[DATASET ENTRIES start]

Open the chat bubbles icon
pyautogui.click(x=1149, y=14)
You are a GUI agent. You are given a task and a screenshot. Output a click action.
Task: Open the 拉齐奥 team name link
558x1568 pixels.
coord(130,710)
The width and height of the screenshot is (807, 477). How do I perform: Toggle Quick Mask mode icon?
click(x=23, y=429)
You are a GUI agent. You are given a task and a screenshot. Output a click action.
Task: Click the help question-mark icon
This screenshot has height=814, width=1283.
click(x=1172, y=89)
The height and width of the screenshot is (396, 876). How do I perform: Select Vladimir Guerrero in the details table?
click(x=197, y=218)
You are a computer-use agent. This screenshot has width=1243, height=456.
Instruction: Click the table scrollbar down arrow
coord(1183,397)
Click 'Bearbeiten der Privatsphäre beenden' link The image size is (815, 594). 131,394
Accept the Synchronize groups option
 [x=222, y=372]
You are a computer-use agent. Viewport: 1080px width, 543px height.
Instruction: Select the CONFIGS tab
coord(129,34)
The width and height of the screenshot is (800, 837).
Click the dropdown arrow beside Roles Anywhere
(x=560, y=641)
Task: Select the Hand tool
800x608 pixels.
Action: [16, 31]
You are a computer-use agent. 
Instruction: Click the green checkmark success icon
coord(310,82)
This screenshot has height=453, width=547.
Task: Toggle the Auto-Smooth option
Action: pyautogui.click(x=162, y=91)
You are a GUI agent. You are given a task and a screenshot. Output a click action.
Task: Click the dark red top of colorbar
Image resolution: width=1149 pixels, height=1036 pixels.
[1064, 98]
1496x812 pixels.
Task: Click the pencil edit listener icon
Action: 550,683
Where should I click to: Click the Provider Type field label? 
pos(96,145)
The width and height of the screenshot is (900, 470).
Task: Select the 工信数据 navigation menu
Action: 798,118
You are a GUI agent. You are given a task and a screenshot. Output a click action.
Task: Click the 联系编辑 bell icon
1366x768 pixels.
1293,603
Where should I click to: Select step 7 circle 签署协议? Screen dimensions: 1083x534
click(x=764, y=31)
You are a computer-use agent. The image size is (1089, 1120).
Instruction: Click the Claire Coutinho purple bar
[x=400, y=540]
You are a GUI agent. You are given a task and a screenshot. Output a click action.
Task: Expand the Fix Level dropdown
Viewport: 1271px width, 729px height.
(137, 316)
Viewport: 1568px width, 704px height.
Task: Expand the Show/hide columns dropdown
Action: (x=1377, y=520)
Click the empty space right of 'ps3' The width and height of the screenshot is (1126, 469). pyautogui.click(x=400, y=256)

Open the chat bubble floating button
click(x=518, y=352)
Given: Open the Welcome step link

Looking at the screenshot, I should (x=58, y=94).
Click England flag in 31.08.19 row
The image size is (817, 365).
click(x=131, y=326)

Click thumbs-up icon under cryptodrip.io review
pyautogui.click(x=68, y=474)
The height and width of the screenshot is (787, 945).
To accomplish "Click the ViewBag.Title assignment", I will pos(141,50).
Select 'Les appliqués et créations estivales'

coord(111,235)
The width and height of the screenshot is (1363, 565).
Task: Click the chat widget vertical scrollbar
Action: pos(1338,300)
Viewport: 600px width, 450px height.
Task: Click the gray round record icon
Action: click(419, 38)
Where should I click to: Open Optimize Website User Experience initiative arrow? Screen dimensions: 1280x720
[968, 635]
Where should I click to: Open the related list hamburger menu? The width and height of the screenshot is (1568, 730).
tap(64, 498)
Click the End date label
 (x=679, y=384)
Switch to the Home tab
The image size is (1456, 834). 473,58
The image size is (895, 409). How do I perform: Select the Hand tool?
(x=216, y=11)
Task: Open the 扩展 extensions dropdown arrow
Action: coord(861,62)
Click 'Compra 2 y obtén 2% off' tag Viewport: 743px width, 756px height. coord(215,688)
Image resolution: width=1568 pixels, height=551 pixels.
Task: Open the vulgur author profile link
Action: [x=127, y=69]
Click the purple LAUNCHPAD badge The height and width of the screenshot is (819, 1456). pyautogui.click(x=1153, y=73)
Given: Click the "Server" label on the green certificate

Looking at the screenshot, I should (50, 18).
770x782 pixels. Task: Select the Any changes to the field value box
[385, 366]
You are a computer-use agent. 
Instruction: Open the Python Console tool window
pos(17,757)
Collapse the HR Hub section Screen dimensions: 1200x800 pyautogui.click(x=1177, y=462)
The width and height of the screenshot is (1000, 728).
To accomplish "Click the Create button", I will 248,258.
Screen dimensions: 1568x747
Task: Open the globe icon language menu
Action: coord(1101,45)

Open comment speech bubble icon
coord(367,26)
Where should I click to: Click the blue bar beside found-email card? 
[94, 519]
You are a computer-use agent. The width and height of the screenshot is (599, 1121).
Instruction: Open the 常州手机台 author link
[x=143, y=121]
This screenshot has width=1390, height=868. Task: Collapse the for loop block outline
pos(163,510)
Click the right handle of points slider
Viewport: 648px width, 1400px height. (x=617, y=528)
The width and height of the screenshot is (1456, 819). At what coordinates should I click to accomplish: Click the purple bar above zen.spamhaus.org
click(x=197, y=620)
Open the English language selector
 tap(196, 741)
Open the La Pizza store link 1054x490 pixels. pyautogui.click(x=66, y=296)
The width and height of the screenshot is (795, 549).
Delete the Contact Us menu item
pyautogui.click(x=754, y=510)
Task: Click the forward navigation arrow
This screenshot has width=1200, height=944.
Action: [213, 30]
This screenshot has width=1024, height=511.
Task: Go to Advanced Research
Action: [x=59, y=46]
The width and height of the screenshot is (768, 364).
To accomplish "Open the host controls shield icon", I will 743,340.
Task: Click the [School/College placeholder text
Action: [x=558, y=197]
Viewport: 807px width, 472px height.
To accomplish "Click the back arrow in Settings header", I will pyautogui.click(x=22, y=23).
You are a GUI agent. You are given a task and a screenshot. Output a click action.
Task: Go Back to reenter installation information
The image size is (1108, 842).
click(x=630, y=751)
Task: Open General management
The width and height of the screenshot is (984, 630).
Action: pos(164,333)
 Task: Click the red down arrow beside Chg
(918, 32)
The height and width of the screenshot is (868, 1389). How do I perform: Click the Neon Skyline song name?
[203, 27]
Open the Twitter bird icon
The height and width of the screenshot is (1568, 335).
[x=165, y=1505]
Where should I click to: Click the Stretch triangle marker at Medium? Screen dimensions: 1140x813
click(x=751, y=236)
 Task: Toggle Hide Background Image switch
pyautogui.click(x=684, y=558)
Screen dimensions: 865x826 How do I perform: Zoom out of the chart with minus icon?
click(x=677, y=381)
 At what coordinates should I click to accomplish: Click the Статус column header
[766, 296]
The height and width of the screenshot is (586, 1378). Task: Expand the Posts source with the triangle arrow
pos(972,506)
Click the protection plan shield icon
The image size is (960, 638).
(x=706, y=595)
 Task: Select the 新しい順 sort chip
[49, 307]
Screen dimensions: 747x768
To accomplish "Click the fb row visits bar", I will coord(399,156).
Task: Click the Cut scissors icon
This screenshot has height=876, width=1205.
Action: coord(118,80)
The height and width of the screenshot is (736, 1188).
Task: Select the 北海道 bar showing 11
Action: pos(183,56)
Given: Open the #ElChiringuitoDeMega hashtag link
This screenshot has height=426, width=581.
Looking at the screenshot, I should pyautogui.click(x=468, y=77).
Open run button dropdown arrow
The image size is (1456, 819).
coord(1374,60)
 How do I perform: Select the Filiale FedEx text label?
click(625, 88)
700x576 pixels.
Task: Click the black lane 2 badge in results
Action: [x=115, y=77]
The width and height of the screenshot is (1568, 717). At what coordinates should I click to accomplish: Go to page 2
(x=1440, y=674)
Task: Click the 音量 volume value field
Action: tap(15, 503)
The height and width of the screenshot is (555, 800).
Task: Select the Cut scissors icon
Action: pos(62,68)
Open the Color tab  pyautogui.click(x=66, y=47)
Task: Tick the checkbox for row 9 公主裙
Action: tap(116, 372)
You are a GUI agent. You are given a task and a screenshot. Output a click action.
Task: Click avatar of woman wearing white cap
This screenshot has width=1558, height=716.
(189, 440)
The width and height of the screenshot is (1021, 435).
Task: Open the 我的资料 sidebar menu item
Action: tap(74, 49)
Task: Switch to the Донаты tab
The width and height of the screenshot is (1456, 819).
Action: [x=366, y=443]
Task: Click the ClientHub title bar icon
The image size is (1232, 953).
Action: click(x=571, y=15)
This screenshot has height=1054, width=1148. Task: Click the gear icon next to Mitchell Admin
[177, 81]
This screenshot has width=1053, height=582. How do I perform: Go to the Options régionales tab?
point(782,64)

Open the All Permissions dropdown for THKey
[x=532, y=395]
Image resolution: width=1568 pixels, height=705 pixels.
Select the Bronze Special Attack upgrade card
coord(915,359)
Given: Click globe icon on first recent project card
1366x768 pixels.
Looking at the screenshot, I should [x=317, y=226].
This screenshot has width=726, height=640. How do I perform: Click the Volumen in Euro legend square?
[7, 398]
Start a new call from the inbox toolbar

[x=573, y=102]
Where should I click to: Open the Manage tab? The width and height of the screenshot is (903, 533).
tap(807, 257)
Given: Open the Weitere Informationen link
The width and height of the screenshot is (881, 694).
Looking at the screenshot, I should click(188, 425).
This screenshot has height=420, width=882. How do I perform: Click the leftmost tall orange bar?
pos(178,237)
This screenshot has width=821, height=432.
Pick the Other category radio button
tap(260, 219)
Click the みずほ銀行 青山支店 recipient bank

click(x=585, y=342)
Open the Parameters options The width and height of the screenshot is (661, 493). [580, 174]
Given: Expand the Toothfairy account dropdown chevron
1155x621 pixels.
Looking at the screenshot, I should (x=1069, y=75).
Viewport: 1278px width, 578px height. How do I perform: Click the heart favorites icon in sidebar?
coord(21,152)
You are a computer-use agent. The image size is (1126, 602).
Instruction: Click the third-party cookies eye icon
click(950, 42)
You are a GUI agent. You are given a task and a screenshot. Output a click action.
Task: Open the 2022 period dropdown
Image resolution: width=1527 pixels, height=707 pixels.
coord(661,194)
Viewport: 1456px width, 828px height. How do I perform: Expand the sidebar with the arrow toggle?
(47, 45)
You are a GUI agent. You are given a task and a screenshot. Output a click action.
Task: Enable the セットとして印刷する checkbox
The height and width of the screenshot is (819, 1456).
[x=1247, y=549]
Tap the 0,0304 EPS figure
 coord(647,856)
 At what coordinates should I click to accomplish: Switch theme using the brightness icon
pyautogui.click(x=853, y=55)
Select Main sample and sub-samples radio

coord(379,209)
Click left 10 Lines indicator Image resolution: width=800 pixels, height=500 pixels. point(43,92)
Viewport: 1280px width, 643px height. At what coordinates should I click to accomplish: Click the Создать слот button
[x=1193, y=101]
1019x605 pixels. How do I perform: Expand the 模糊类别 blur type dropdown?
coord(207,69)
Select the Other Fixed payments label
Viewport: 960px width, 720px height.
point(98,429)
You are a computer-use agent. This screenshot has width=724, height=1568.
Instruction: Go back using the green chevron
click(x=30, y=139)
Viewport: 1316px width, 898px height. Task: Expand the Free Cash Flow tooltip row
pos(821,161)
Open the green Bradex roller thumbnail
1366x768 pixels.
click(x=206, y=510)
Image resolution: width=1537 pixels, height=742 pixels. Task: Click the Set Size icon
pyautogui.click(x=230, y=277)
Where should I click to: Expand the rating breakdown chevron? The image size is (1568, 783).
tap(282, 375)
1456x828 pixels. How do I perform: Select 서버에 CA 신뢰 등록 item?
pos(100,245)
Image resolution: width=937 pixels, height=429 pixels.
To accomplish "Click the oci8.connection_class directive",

[DATASET ENTRIES end]

STATED GOAL: Copy the data from the line containing "Tap the 0,0304 EPS figure" through the line containing "click(x=30, y=139)", swapping "computer-use agent" for "GUI agent" and keeping everything else the same.

EXERCISE RESULT:
Tap the 0,0304 EPS figure
 coord(647,856)
 At what coordinates should I click to accomplish: Switch theme using the brightness icon
pyautogui.click(x=853, y=55)
Select Main sample and sub-samples radio

coord(379,209)
Click left 10 Lines indicator Image resolution: width=800 pixels, height=500 pixels. point(43,92)
Viewport: 1280px width, 643px height. At what coordinates should I click to accomplish: Click the Создать слот button
[x=1193, y=101]
1019x605 pixels. How do I perform: Expand the 模糊类别 blur type dropdown?
coord(207,69)
Select the Other Fixed payments label
Viewport: 960px width, 720px height.
point(98,429)
You are a GUI agent. This screenshot has width=724, height=1568.
Instruction: Go back using the green chevron
click(x=30, y=139)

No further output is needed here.